Singapore Airlines (SIA) reported yesterday (May 16) that its profit for the 2018/19 fiscal year plunged by a whopping 47.5 per cent to S$683 million from last year’s S$1.3 billion. This is despite the fact that the group achieved its highest annual revenue to date.
SIA cited “transformative initiatives” as contributing factors to its annual revenue, explaining that its hefty profit drop was caused by an increase in fuel prices.
The rise in fuel prices also impacted SIA’s expenditure. Group expenditure grew by 7 per cent to S$15.3 billion, with higher net fuel costs contributing to a sizeable two-thirds of the increase. The group’s fuel expenditure went up by 17.6 per cent, or S$688 million as nett fuel prices rose by over 21.6 per cent per barrel last year.
SIA and other companies within the group, SilkAir and SIA Engineering, recorded an operating profit of S$991 million, S$15 million and S$57 million, respectively.
Another SIA group airline Scoot swung from profit to loss, recording an operating loss of S$15 million, compared to an operating profit of S$78 million last year. SIA attributed Scoot’s S$93 million decline to the cost of expansion outweighing revenue growth.
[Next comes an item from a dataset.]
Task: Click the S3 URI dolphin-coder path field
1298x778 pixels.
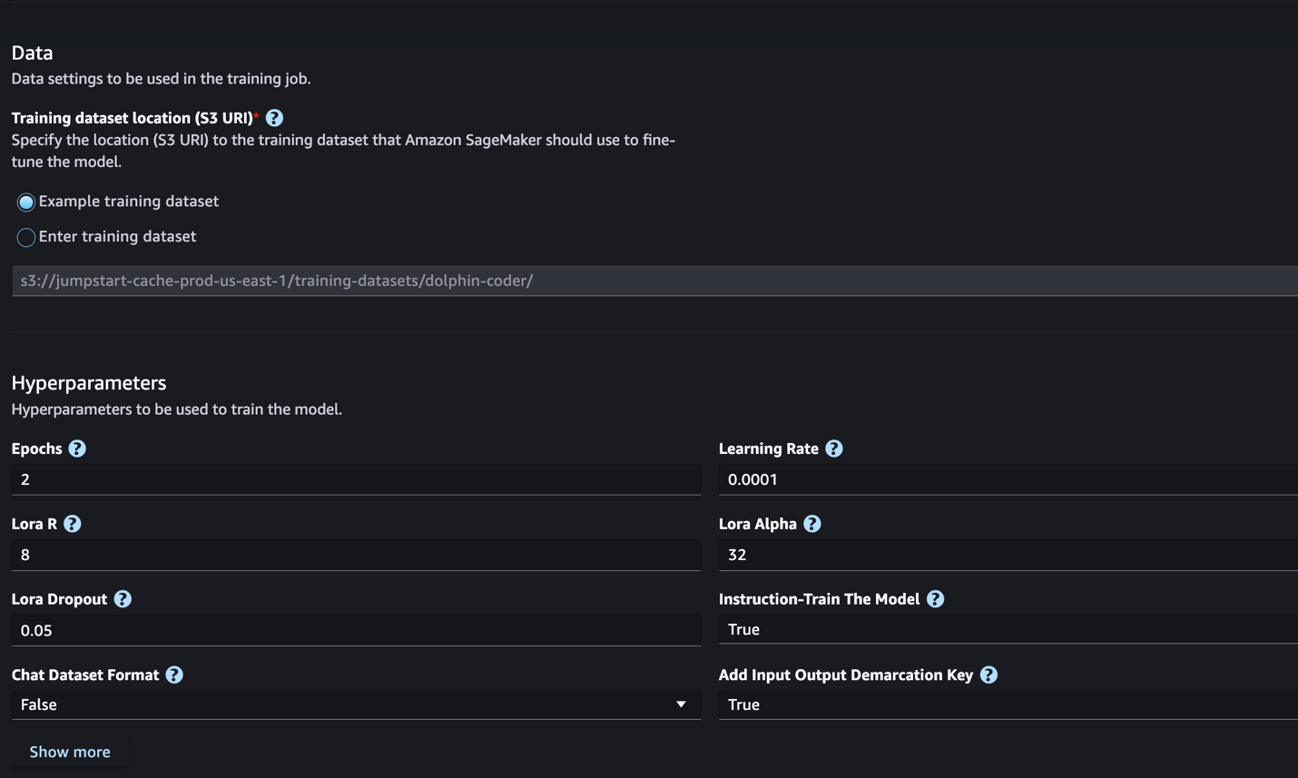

Identifying the slowdown in the rate of growth of Chinese travellers as a contributing factor to Scoot’s poor performance, SIA said that while Scoot showed growth in passenger traffic (14.6%) and growth of capacity (15.1%), this was not enough to counter the high costs of expansion and fuel.
Further, “unusual levels of operational disruptions, largely relating to 787 engine issues” also impacted Scoot’s performance.
The report on SIA Group’s financial performance, which can be seen here showed that SIA’s Board of Directors recommended a final dividend of 22 cents per share for the fiscal year of 2018/19.
The interim dividend of 8 cent per share paid on 1 December 2018 brings the total dividend for the 2018/19 fiscal year to 30 cents per share. Shareholders will be paid in August.